You were compliant yesterday – but are you today?

Using third-party libraries, including open-source projects can significantly boost product delivery: reduce required development efforts, shorten time to market, get early revenue. When it comes to keeping pace with updates to prevent exploits via disclosed vulnerabilities, a never-ending marathon is on.

What happens if your product relies on an open-source project for its core functionality? And even more — the core functionality requires you to adopt the latest changes as quickly as possible because your customers expect you to do so?

The compliance benchmarks capability has been available in Jamf Pro for two months already.

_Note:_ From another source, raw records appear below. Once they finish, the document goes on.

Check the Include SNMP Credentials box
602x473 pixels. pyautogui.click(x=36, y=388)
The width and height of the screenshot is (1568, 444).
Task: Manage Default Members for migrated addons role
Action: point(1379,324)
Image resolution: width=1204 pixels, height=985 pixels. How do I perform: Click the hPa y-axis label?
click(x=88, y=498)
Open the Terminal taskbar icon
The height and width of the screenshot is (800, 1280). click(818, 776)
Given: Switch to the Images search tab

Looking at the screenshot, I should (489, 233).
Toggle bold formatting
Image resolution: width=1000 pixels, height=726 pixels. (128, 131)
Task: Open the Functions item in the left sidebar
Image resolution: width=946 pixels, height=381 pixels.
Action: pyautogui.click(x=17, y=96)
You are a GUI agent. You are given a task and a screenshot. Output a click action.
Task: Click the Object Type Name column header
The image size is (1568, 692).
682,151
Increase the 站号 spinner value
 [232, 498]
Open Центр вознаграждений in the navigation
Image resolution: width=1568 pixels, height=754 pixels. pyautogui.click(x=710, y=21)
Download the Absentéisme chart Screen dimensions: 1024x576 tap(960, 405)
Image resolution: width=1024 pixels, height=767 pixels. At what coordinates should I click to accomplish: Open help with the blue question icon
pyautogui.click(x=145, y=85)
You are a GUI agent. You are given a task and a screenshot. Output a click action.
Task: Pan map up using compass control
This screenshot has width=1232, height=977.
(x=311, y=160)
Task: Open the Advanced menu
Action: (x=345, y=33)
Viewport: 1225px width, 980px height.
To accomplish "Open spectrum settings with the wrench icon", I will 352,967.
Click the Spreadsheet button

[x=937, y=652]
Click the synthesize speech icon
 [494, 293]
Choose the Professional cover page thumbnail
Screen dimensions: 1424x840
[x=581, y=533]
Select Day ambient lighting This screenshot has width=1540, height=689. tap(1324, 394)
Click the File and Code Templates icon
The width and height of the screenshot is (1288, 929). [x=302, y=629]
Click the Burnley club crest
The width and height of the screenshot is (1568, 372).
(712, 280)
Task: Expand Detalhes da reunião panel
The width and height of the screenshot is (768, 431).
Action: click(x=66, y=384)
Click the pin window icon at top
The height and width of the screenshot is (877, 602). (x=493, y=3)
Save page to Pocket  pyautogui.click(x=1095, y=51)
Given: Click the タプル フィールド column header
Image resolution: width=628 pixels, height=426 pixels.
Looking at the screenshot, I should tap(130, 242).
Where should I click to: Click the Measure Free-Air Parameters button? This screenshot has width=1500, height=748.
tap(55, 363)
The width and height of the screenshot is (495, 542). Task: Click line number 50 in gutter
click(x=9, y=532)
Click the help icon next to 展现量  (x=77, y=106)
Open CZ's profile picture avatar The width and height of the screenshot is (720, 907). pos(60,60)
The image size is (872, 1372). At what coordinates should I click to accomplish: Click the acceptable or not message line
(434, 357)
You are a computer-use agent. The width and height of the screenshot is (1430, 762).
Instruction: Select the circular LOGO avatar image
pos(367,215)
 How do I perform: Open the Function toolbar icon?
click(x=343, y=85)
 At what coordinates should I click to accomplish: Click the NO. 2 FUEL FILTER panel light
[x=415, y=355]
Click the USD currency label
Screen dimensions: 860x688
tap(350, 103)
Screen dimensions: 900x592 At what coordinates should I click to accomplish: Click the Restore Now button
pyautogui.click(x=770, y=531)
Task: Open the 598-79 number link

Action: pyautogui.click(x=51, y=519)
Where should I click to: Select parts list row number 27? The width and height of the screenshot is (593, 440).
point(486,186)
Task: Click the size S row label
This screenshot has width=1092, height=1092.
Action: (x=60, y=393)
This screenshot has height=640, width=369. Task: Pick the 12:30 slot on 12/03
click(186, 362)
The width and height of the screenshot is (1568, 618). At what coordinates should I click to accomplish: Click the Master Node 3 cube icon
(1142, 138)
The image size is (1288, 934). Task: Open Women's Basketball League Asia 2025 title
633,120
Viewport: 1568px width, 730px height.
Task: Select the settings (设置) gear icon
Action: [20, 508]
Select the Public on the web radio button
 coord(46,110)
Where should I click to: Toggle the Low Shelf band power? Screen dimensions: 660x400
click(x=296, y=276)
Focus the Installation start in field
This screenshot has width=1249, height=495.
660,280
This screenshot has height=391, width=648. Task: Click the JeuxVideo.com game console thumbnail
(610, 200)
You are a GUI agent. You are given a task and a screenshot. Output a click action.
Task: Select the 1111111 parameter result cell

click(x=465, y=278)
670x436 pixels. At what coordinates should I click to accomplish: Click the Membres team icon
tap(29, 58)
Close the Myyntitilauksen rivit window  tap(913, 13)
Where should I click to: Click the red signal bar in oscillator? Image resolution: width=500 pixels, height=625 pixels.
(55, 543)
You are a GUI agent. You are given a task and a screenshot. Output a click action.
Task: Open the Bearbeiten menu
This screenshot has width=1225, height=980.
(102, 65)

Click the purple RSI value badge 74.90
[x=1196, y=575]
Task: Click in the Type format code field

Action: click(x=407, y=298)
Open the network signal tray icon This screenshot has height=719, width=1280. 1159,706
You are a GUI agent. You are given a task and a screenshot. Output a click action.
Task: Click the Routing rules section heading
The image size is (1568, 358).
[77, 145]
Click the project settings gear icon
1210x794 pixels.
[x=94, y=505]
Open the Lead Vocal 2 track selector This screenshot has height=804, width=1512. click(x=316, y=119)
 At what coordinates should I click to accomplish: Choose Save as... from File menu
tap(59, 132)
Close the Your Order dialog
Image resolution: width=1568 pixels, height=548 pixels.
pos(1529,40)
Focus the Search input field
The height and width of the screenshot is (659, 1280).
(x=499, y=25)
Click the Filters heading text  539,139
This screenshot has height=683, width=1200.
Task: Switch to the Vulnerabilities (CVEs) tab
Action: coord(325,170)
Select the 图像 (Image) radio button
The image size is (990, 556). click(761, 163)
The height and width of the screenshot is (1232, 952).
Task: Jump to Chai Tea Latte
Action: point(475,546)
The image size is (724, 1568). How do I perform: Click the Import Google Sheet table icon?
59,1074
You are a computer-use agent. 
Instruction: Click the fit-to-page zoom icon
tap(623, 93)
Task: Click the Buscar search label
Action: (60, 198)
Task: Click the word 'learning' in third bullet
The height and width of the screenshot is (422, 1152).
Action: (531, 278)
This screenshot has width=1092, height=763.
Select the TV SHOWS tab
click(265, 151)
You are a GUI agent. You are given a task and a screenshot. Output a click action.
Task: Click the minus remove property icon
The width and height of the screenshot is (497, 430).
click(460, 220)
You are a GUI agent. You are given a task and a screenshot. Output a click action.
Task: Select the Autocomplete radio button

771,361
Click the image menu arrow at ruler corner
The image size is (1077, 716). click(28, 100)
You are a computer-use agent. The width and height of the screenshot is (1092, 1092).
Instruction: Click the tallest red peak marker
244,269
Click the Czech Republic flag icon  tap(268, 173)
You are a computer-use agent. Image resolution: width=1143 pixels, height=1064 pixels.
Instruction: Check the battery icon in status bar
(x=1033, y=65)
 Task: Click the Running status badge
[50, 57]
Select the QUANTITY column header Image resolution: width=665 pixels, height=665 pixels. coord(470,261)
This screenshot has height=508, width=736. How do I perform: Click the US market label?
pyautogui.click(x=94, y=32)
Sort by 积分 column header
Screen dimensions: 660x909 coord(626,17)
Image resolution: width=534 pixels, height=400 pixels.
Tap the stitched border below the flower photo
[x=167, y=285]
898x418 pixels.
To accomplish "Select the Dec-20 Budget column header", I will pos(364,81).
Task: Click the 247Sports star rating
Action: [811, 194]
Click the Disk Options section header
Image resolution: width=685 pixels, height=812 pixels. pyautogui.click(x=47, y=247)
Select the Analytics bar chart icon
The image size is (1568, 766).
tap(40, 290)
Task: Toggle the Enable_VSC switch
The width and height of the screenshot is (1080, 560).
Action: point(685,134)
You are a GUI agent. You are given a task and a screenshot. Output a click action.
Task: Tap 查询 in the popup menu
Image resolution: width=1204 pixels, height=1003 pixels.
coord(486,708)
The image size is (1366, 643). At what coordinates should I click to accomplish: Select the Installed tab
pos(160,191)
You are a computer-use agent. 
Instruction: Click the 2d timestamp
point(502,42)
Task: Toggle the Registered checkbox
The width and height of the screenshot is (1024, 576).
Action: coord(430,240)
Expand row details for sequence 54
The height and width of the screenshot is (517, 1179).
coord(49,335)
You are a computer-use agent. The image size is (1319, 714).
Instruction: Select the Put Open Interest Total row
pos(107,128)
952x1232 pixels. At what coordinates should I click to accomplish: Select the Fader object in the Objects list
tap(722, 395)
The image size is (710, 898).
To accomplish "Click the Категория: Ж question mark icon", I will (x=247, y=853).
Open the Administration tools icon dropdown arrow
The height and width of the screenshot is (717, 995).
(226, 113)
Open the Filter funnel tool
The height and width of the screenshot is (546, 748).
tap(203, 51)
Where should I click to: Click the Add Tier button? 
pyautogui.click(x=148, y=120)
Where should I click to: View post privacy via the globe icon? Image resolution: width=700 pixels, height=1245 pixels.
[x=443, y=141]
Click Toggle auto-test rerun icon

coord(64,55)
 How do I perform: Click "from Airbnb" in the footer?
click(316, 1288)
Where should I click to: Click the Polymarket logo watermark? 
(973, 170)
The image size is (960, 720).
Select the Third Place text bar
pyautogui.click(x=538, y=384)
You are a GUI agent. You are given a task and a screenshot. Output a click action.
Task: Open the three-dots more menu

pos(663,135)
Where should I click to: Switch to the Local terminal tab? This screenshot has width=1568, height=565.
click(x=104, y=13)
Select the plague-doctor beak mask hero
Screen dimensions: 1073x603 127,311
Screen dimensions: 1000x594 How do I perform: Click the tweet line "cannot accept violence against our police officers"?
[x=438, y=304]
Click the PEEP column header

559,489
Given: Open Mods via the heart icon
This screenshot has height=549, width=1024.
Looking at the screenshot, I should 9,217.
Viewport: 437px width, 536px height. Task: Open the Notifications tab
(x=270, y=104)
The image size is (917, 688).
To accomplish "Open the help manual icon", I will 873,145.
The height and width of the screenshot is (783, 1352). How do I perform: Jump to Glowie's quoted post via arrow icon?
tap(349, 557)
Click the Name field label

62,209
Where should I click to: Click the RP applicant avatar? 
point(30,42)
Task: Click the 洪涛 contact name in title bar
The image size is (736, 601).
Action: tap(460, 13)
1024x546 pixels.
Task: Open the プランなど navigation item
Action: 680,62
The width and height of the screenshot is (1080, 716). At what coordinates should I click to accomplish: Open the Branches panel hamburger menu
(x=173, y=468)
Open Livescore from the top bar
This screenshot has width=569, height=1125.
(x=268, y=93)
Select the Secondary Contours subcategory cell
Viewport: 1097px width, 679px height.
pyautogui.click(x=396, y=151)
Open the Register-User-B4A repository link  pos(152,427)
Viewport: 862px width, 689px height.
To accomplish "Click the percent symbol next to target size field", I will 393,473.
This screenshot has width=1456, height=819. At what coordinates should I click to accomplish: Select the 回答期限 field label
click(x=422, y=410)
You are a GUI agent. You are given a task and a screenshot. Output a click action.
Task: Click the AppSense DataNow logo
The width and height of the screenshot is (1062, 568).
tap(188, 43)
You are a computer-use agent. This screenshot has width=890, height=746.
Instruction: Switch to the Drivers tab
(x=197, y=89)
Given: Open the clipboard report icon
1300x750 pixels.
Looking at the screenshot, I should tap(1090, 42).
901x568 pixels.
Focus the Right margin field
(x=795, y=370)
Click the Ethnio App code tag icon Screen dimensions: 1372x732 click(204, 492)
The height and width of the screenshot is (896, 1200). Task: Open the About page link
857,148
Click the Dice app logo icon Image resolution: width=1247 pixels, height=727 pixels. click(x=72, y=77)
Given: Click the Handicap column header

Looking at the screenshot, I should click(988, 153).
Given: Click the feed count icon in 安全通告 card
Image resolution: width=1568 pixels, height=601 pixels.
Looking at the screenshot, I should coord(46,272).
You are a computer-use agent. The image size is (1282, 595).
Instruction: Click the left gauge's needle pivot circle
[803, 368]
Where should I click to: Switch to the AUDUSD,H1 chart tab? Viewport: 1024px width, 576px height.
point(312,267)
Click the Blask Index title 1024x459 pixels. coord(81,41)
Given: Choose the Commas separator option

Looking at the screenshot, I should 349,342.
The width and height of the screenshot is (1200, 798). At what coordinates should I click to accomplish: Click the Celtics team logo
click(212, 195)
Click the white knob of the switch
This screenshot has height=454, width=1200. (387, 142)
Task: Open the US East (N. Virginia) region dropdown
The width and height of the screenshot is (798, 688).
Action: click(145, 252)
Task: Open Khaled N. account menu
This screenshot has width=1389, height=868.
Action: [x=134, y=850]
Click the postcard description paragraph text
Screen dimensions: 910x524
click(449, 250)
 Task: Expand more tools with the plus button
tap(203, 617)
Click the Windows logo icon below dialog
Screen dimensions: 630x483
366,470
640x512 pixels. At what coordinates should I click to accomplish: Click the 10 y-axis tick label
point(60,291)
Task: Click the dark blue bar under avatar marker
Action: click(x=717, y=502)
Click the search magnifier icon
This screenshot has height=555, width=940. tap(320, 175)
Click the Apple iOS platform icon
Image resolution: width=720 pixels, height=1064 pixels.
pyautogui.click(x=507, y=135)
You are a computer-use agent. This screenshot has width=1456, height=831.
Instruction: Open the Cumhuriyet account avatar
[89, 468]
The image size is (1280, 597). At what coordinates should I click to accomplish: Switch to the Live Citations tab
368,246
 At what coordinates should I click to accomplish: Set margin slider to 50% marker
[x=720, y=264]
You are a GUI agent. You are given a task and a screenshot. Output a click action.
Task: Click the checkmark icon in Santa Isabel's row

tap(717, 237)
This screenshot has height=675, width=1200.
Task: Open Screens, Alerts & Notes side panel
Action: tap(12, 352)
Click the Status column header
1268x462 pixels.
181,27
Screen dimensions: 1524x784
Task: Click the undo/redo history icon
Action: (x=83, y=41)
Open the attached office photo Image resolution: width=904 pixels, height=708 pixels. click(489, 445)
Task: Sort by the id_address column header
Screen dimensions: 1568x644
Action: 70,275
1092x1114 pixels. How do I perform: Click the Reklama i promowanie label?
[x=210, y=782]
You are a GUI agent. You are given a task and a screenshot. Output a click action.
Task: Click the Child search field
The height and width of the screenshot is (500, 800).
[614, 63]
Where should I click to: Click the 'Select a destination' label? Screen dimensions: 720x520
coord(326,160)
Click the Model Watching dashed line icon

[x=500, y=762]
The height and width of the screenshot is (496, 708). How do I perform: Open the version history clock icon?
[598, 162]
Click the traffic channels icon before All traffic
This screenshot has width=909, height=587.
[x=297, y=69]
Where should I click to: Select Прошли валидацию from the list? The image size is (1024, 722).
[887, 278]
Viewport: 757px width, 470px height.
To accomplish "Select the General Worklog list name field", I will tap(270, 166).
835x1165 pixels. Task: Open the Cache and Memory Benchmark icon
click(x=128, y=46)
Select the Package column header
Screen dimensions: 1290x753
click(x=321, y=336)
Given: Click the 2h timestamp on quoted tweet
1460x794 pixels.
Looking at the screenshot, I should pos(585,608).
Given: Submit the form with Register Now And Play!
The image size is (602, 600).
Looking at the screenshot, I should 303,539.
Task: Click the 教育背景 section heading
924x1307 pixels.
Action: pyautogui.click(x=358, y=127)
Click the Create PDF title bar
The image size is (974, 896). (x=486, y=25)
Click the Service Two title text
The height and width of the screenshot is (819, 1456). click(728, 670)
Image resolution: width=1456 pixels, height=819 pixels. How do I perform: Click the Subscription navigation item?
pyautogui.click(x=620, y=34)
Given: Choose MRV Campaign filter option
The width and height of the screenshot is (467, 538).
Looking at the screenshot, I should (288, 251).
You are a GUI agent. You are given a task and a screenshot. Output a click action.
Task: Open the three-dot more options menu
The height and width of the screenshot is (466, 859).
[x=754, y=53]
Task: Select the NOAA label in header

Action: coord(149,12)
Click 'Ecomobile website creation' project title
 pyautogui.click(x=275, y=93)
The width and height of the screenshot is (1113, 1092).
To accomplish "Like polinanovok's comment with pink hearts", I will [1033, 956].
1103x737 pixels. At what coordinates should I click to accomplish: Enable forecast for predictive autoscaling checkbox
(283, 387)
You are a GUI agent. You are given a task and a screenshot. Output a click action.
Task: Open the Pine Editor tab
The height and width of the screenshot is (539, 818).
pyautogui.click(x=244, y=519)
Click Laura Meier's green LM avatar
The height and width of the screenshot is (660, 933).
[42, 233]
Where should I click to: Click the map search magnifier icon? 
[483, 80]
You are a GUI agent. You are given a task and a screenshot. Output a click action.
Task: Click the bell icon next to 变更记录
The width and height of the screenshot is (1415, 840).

It seamlessly integrates the macOS Security Compliance Project (mSCP) — an Apple recommended open-source project that translates various compliance baselines into specific script and configuration profile snippets — into the management console Mac admins use every day. This decreases the effort required to implement a baseline from weeks or months of manual work to literally minutes of easy-to-use UI workflows.

Deploy, monitor, remediate, report, review — repeat!

You can configure and deploy compliance benchmarks with Jamf Pro by using configuration profiles, scripts delivered via policies, extension attributes and smart computer groups. The journey isn't over here. It's just beginning; not only in terms of monitoring the compliance status of the entire fleet and remediating failing rules, but also in keeping up to date with the baseline itself. CIS, NIST and other standards are constantly evolving as the security and compliance space does.

If a rule is added, removed, or changed in a way that impact's the rule's enforcement or checks, mSCP gets published with a new revision in GitHub covering the specific update. We at Jamf are monitoring the repository and carefully review every new version. It undergoes internal validations from security and quality (functional) standpoints to make sure we always deliver capabilities that help our admins keep their fleet compliant to the latest standards, all while requiring minimal effort and granting them control over the process.

Update available

Typically taking no longer than couple of days for small regular changes, once the new mSCP version is verified internally, it gets enabled for general use in the compliance benchmarks capability. From that point on, any newly created benchmark is based on that source version of the open-source project. The more complex and common scenario comes with already deployed benchmarks, where the admins — and the auditors — expect compliance aligned with the latest set of rules.

Built on the principle of empowering IT teams to be more effective, the workflow for updating the existing benchmark to use the newest mSCP source data only takes a few clicks. Any deployed benchmark that requires an update is visually highlighted with the "Update available" label, and the same applies to the benchmark rules once its detail is opened. The admin is still in control of the process, as they can review the changed rules before they deploy them to the computers in scope. This workflow is not only simple, but also very similar to editing the benchmark rules manually, seamlessly loading the necessary mSCP changes for the admin automatically.

What comes tomorrow?

All aspects affecting compliance keep evolving — security, features, baselines, operating systems. The same must apply to the tools we provide to the customers that rely on us when implementing compliance standards into their organizations. We are constantly gathering feedback and enhancing product capabilities to address the most pressing needs.

The next big thing is expected when Apple releases macOS Tahoe and users start upgrading their computers, expecting to stay productive using the latest operating system. What do admins expect? To stay productive as well, while ensuring compliance of their fleet. So, look for the "Update available" label and follow the simple workflow to include macOS 26 in your existing compliance benchmarks using just a few clicks!